Pendant que les pirogues filent vers le lieu-dit Pérou, site d’un ancien village, à partir duquel se déroulera la chasse, les préséances doivent être respectées, et les jeunes rameurs trop vigoureux qui tentent de dépasser la pirogue qui, transportant le chef de la brousse, doit rester la première, seront vertement réprimandés : tout doit être fait dans les règles, chacun doit apprendre le respect de ces règles, voilà ce qu’enseigne la fête ! Même les tout petits enfants (tchibitchaba), qui viennent assister à une partie de la fête, sur une pirogue conduite par un vieux, l’apprendront dès ce jour.

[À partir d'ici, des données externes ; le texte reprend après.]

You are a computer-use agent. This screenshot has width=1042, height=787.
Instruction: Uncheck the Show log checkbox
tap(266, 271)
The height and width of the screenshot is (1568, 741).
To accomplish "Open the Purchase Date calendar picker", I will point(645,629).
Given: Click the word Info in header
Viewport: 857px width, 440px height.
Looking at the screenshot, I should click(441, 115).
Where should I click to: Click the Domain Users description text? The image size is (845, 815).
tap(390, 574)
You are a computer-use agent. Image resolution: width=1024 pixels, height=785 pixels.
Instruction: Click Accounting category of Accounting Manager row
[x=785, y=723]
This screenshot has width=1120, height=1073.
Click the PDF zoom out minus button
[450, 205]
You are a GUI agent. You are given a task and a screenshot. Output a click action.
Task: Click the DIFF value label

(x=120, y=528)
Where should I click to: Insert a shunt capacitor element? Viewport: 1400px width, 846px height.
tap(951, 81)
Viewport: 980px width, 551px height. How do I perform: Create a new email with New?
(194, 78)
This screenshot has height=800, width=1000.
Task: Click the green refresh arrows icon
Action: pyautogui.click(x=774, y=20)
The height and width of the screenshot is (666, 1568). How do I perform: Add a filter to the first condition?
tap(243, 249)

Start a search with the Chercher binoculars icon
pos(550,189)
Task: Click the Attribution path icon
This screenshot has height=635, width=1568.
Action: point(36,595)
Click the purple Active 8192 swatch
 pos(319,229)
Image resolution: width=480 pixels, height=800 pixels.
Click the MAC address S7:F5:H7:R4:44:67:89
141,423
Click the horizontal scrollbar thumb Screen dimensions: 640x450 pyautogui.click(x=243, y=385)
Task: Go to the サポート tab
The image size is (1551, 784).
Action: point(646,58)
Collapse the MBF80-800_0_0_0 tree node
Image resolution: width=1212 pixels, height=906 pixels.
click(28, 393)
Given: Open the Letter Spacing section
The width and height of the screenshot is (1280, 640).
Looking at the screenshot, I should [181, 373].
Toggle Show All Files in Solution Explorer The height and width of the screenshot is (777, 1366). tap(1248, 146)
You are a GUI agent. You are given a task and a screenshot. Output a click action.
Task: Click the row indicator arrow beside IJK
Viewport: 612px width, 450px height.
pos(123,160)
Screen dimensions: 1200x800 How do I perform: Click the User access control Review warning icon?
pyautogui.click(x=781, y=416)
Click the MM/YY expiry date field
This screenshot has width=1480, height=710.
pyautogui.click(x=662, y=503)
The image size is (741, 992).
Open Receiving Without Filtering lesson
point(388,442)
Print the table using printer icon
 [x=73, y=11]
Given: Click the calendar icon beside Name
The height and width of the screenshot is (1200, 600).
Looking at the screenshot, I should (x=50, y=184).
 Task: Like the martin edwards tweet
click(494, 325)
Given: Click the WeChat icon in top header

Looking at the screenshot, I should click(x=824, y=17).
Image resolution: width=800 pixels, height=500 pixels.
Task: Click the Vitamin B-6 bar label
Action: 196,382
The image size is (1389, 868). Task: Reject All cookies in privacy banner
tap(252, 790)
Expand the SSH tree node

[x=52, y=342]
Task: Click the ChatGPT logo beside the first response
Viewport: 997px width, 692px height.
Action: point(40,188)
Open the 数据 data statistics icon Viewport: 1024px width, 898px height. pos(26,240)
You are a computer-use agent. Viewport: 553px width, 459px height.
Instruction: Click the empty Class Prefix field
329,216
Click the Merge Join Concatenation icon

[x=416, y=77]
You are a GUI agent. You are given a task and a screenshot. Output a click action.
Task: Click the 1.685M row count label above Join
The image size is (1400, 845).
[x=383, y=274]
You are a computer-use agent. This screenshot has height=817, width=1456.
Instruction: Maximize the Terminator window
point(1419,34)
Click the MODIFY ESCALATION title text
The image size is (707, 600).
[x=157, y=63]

Vers 8 h, les chasseurs de Djoboro sont à pied d’œuvre sur leur terrain de chasse aux abords de Pérou. C’est Bakamsa Aldjouma Sidibe qui descend le premier, il va maîtriser la brousse, pour éviter tout incident, puis il organise le déchargement des harpons que lui seul a le droit de distribuer aux chasseurs. Les pirogues sont maintenant toutes arrivées, on en compte quinze, plus celle des vieux bozo, qui arrive le dernière : plus de 200 personnes vont donc participer à la chasse pour le seul quartier de Djoboro !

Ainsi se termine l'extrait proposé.